Now, let me tell you some improtant points in case you didn't know or are still confused
  • Every algorithm or a problem can be solved in any language.
  • Some languages allow you to solve some problems in an easier way
  • Some languages bring more fun (positive one as opposed to misery of bug-hunting) to the process of writing code
  • It is usually possible to reuse code written in other languages, but the difficulty of the process may vary
What does really matter when choosing a language?
  • Popularity. A popular language has a community where you can ask questions.
  • Commercial support or maturity. A mature language or the one backed by an enterprise funding is likely to survive for a long time and there's a chance you'll be able to use your code unmodified many years after it's written.
  • Available libraries. Ok, in most cases you write algorithms yourself, but sometimes you'd rather shove an existing piece of code rather then reinvent the wheel. It's important that basic libraries for your tasks (UI, Net, data parsing (XML/JSON), media, etc) exist so you can concentrate on solving your problem. 
  • Native code integration. Well, it's the key point when choosing anything in engineering - how well it integrates into other commonly used solutions. If your language has a FFI (Foreign Function Interface) which allows you to easily reuse binary libraries written in C/Assembly or there exists an automated code generator allowing to plug in the code written in other languages - chances are you can use it for most of your projects. It is important to notice that some languages/platforms (C#/.Net, ruby/python, Haskell) allow you to easily import native code/data and specify data types (sizes, argument types) directly in code, without having to write a stub C library that would touch the dirty inners of the compiler or a VM (Virtual Machine) like it is done for Java and OCaml.
One important aspect to consider is the type system - that is, how data types and variables are declared and how the compiler/interpreter checks the code correctness. We can classify languages based on the typing system used in several ways:
  • dynamic (like ruby which allows to do a lot of stuff at runtime via introspection/reflection [getting type information like available functions and arguments dynamically] at the price of getting a huge crash if you make a typo)
  • static (haskell - where all types are checked during compilation and there even exists an opinion that if a program written in a statically typed language compiles, it is correct)
  • weak(implicit type conversion like in JavaScript and Perl meaning you can add integers and strings and get integers... weird)
  • strict (not even explicit type conversion is possible - like in Haskell/ML which allows to prevent the abuse of type checking)
  • explicit (like C, C++, Java) - you have to define the variable types all the time (like, "int x = 1" or "float Sqrt(int x)..." )
  • implicit (most functional programming languages like Haskell, F# and recently C# and C++0x) - variable type is deduced from the context [TypeInference]. That is, the compiler tries to find at least some variables for which it can tell the type for sure. Like, integer or float constants. Then it goes back substituting each occurence of the untyped variable with the type of the constant that can be used there. Sort of how Hindley-Milner type inference works [HindleyMilner]
Now, let's go over some languages and discuss each of them individually

Assembly
While you may not encounter the case when you really need to use the assembly language, learning a couple different assemblies (a RISC one like ARM or MIPS and a CISC one like X86) and some specific devices (like, DSP (digital signal processors) or a SIMD (single instruction multiple data which are essentially algebraic operations over vectors of data)) will give you a good insight into how computers work.
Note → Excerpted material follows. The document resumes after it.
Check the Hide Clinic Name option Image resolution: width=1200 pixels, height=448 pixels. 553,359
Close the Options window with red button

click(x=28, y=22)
Modern compilers are typically good at generating optimized assembly code, so you should really only use assembly where it is needed (like, modifying coprocessor registers, flushing caches) and wrap CPU-specific assembly in the C code so that the major part of your application remains portable.

Please do not fall for those who shout that "assembly is so darn fast I gotta rewrite everything in it". In most cases the performance benefit will be outweight by the complexity of rewriting the code, maintaining it and porting it to a new architecture in future.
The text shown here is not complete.